Hashes are used to store sensitive, repeatly entered data in a storage device. Doing this, nobody can recreate the original input from the hash data, but you can hash an incoming password and compare it to the value in the database, and see if both are the same, if so, the password was correct.
You already pointed out, that there possibilites to break the algorithm, either by using a database of value/hash pairs or producing collisions (different values resulting in the hash value). You can obscure this a bit by using a salt, thus modifying the algorithm. But if the salt is known, it can be used to break the algorithm again.
I like this question. But I think you've really answered yourself.
The site you referenced uses dictionary lookups of known, unsalted, md5's - it doesn't "crack" anything.
Your example is almost good, except your application needs to be able to regenerate the md5 using the same salt every time.
Your example appears to use one of the random salts, which will fail 2 of 3 times if you try to compare a users password hash to something input.
People will tell you to also use SHA1 or SHA256 to be have a 'stronger' hash - but people will also argue that they're all 'broken.'
That documentation is misleading -- it teaches a "vulnerable" concept and presents it as somehow being "secure" because it (the saved password) looks like gibberish. Just internet junk that won't die. The following link should clear things up (you have already found a good bit of it though, it seems.

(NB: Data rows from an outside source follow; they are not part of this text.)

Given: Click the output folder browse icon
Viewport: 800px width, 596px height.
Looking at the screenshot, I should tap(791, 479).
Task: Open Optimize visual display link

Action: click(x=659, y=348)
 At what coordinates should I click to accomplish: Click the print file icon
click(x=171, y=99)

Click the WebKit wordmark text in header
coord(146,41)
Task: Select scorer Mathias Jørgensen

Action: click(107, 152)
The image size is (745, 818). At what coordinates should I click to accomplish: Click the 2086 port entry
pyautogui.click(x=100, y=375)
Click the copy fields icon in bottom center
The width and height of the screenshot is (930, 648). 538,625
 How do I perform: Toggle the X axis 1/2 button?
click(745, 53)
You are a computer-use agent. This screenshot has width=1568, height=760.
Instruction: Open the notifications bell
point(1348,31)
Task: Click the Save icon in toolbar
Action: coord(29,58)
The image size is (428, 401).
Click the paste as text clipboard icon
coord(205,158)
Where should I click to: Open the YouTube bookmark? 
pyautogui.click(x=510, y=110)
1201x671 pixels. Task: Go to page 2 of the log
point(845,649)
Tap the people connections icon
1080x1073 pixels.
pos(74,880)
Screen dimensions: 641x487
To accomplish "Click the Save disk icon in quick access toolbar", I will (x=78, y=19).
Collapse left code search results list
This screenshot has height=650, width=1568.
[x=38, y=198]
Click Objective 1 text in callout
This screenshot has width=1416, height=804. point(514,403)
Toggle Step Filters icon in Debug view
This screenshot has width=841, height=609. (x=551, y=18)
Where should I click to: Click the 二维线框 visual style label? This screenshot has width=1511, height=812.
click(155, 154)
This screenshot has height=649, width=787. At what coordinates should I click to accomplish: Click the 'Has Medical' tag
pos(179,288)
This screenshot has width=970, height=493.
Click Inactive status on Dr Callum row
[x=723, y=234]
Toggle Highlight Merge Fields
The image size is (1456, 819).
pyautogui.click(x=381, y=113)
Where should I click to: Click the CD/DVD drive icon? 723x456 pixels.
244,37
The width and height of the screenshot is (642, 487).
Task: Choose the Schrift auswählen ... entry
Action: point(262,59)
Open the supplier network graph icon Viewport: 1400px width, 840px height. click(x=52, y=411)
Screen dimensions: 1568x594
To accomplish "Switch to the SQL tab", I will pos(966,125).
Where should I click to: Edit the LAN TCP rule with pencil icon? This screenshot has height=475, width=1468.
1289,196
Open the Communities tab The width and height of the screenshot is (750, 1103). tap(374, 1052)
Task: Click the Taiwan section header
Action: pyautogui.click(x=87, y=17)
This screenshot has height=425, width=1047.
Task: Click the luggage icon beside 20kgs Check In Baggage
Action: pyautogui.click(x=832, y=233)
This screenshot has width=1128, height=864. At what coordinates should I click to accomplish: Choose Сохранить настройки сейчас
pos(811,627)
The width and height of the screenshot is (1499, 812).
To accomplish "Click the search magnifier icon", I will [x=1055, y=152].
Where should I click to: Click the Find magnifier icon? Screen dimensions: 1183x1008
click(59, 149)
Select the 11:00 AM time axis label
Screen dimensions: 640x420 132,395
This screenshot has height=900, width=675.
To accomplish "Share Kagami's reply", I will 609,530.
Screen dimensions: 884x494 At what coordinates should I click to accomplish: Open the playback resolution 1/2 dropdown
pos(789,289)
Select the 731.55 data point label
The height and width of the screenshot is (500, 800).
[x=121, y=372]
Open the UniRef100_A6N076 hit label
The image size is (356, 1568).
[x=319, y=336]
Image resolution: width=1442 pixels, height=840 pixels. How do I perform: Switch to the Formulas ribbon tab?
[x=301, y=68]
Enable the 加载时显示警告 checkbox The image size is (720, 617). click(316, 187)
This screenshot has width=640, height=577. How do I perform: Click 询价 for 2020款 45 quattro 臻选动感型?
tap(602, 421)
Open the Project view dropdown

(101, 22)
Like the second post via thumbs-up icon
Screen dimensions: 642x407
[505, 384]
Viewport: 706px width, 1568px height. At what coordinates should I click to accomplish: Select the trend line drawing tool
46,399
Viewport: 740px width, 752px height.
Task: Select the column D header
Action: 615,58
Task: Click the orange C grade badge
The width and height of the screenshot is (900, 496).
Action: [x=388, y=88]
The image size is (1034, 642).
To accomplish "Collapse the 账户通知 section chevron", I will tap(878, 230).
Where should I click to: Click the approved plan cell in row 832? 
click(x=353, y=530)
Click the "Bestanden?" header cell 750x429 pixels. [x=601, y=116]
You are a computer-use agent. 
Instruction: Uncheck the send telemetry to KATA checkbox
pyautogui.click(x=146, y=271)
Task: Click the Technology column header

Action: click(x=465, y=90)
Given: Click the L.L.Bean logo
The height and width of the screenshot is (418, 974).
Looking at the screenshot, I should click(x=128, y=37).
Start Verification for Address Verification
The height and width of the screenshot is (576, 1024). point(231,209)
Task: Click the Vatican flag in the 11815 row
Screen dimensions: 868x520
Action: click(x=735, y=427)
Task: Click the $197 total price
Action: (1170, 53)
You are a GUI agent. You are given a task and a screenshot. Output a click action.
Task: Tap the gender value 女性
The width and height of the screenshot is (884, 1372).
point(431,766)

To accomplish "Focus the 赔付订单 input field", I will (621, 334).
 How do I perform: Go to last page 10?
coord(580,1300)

Good work.)
Enough With The Rainbow Tables: What You Need To Know About Secure Password Schemes talks about MD5 (and why it should not be used) along with salt (e.g. how to thwart rainbow attacks) as well as provides useful insights (such as "Use someone else’s password system. Don’t build your own"). It is a fairly good overview.
This is my question about the aspects of md5 collision, slightly related to your question:
Is there any difference between md5 and sha1 in this situation?
The important part is in the first 3 rows, that is: you must put your salt before the password, if you want to achieve stronger protection, not after.
To simply answer the title of your question, md5's only real use nowadays is for hashing large strings (such as files) to produce checksums. These are typically used to see if both strings are identical (in terms of files, checksums are frequently used for security purposes to ensure a file being distributed hasn't been tampered with, for example).
To address each of your inline questions:
How does password encryption work?
How would you have to apply password encryption so that it is actually useful?
Secure password hashing works by taking the password in plain text form, and then applying a costly hashing function to it, salted with a cryptographically secure random salt to it. See the Secure hash and salt for PHP passwords question for more detail on this.
What about this idea?
Password hashing does not need to be complicated like that, and nor should it be. Avoid thinking up your own algorithms and stick with the tried and tested hashing algorithms already out there. As the question linked above mentions, md5() for password hashing has been obsolete for many years now, and so it should be avoided.
Your method of generating a "random" salt from an array of three different salts is not the randomness you're looking for. You need unique randomness that is suitable for cryptographically secure (i.e. using a cryptically secure pseudo-random number generator (CSPRNG)). If you're using PHP 7 and above, then the random_bytes function can be used to generate a cryptographically secure salt (for PHP 5 users, the random_compat library can be used).